Tuesday 28 January 2014

Background work

As I mentioned in my previous post, I have started work on my Donegal Wildlife database, and I now have around 200 of my 1500+ species in place. The structure of the database has changed a little due to feedback and also due to my experiences putting the site together, and the work (which effectively summarises over 11 years of recording) has taught me a few things:

1) I have a lot of photographs
2) Over the years I have progressed quite a bit and I can now identify species that I couldn't identify previously. This means that some of my old 'unidentified slug' pictures can now get a name. The by-product of this is that I'm actually increasing the number of species in my work, so my species total has increased without me leaving the study.
3) I'm now understanding taxonomy more clearly than I had before.
4) Some species had slipped through the net and although they were documented, they were missing from the species list. So again, my species list has grown a bit. (The obscure side-effect of this is that I can start working on the project, add a few species and then discover that I still have a higher number of species to add than I started with.)
5) Some of the formal names for species have changed in the past 11 years.
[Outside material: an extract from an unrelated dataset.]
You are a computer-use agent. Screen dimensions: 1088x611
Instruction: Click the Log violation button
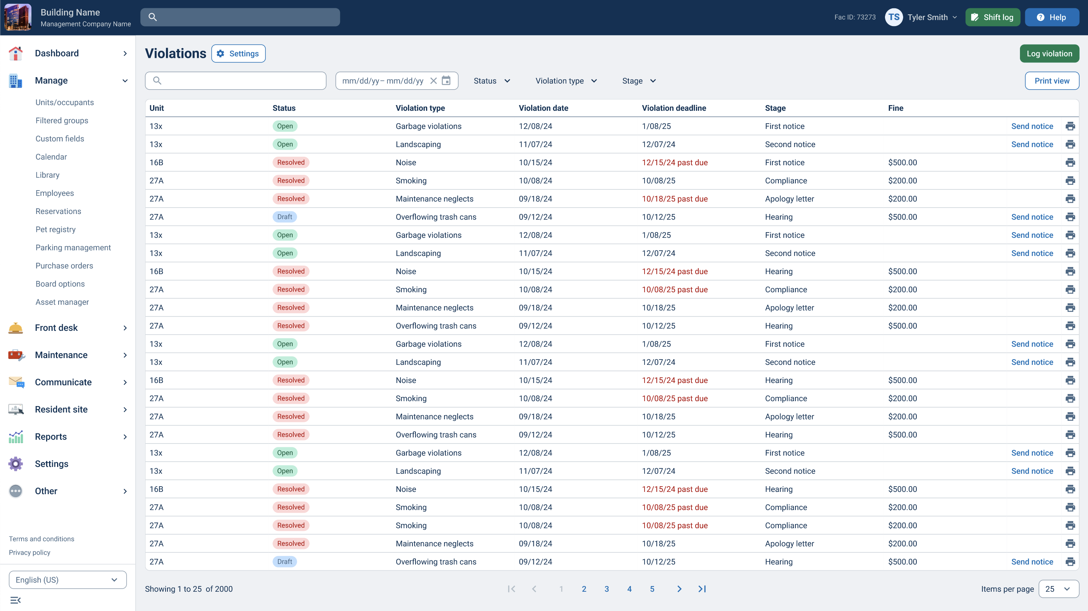[1050, 53]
This is to be expected as we find out more and more about how species are related, but it means that this kind of work will need to be updated on a fairly regular basis.
6) I still haven't decided how to document unnamed hybrids (thinking of Willows and Dactyls particularly, here).
7) Google takes around 10 days to reach a site once it has been informed that it exists.
8) I still have huge gaps in my coverage, especially in relation to spiders, bugs and beetles.

I now have a dilemma: I feel the strong urge to share what I have done so far with a much wider audience, but I am acutely aware that I'm only 13% through the work, so there are still many more gaps and blind links than entries. So far I have 'completed' butterflies, mosses, sawflies, bees, wasps, leafminers and molluscs, and made a start on trees, flowering plants, animals, birds, fungi and moths, with a scattering of other partially-completed groups. Groups not yet started include flies, beetles and lichens.

Access methods include:

1) Deciduous Woodland (as an example of "search by habitat")
2) Common names in groupings (e.g. Butterflies, Sawflies, Leafminers, Fungi)
3) Taxonomic tree, which is complete for every entered species, since that is how the species are stored in the database.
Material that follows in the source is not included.